BEGIN

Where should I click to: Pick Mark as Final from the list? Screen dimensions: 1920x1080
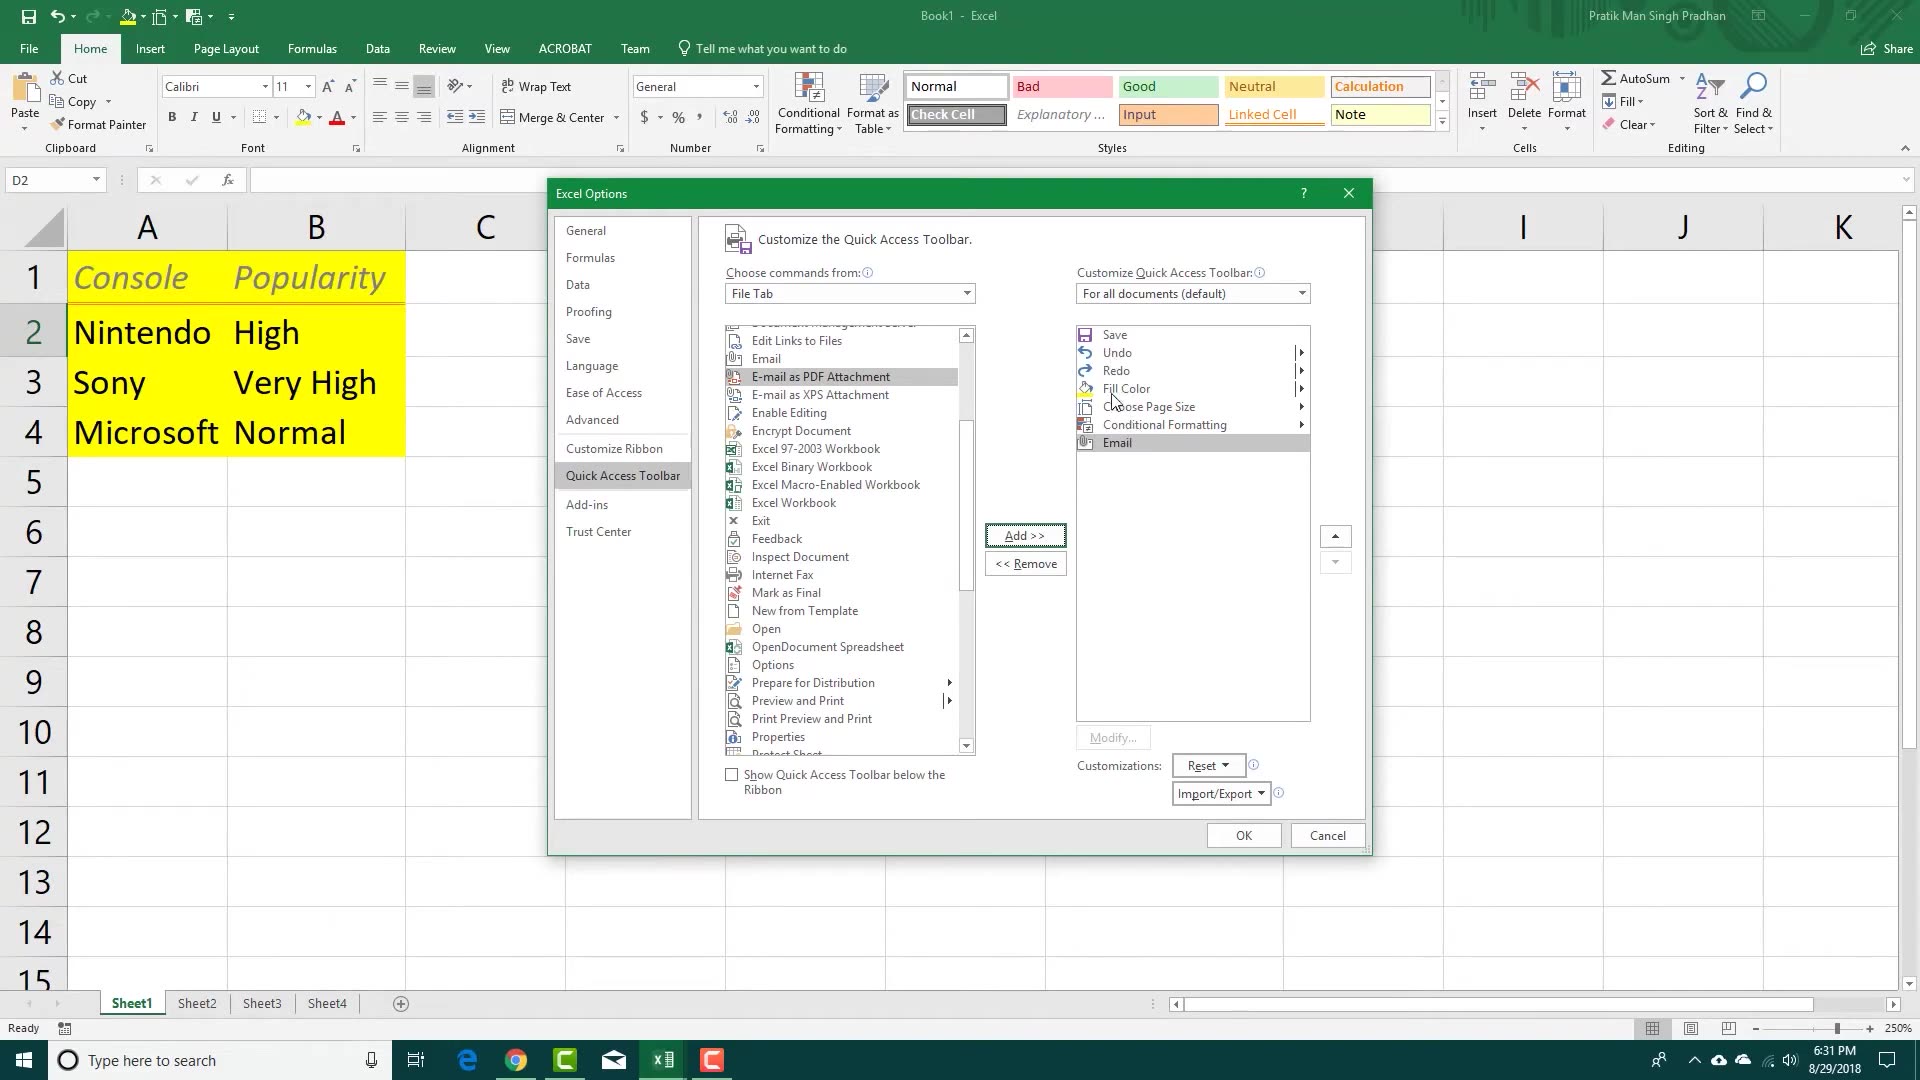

END
BEGIN

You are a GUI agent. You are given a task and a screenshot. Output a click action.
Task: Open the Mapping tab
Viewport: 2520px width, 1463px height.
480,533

END
BEGIN

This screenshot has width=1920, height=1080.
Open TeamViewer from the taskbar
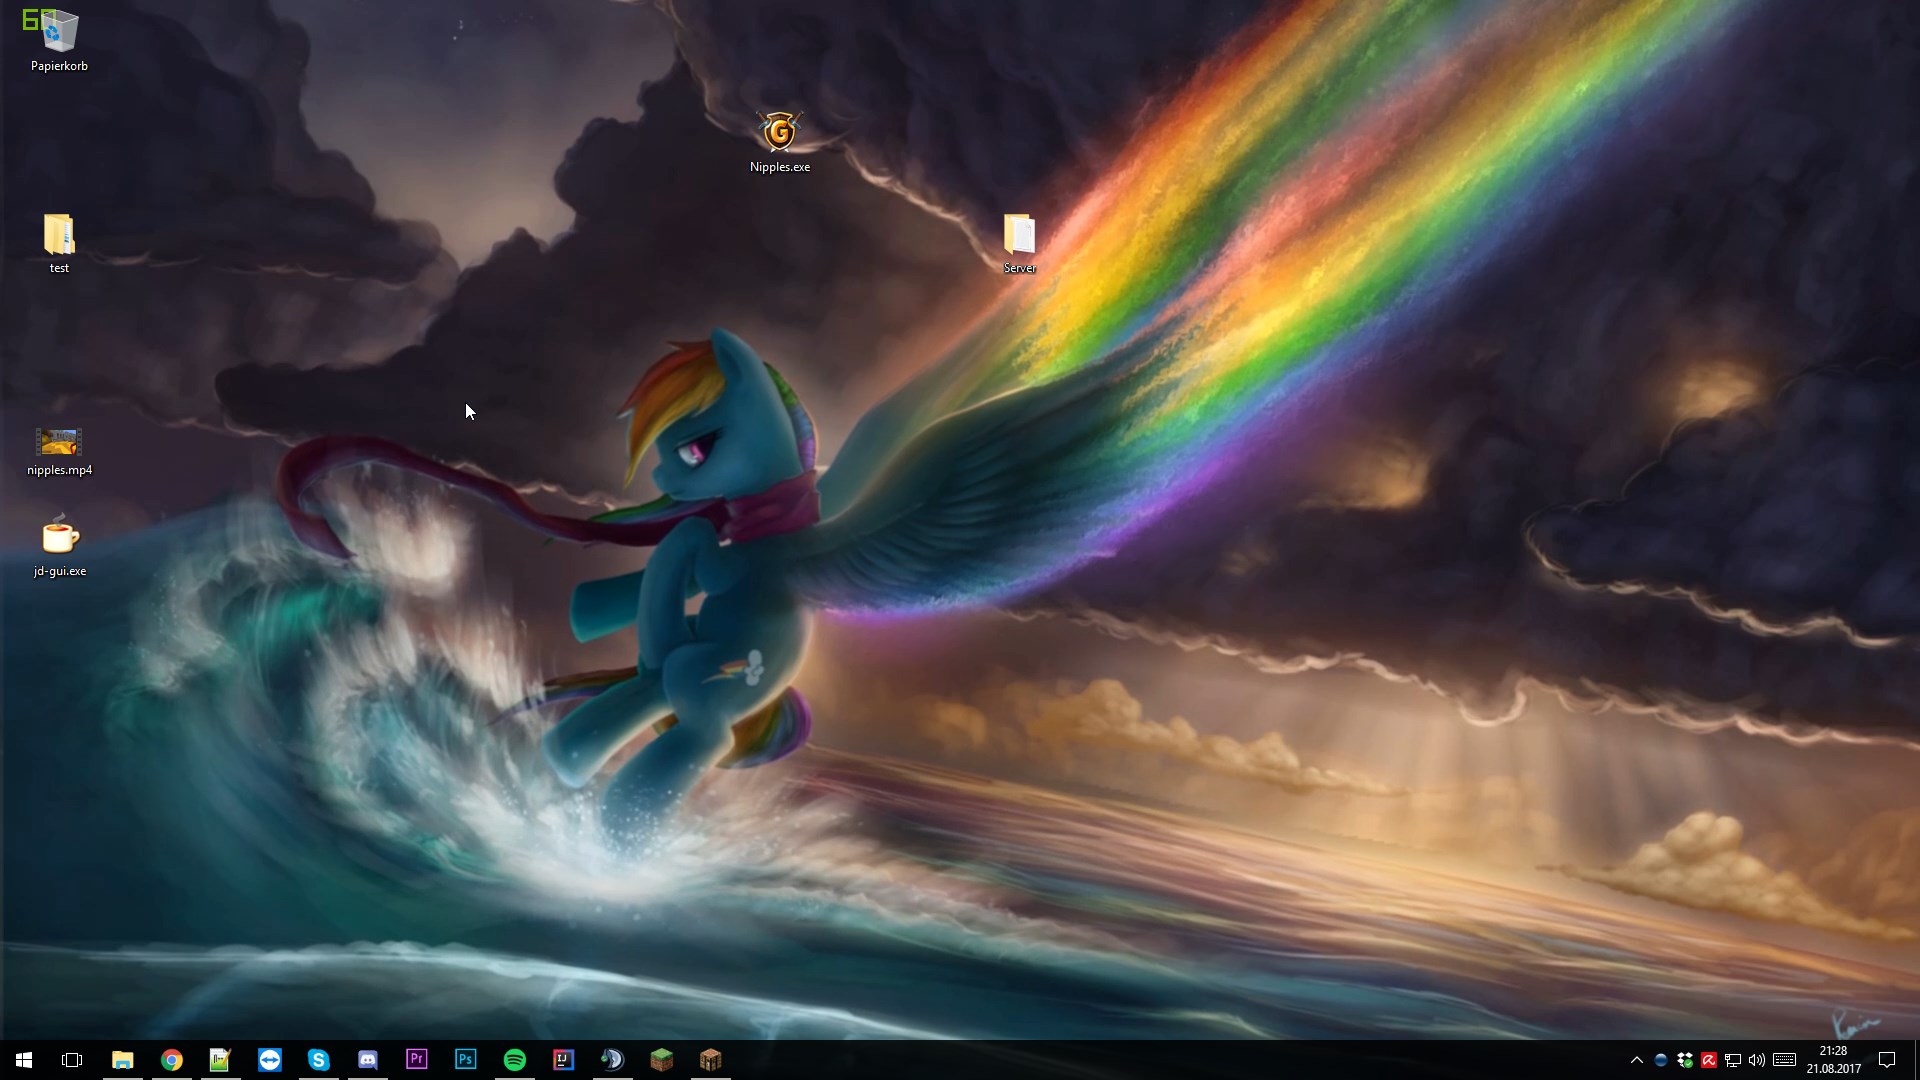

END

*Action item*:
Which lines in the listing above hold the word "screenshot"? Show each of them.

*Exercise response*:
You are a GUI agent. You are given a task and a screenshot. Output a click action.
This screenshot has width=1920, height=1080.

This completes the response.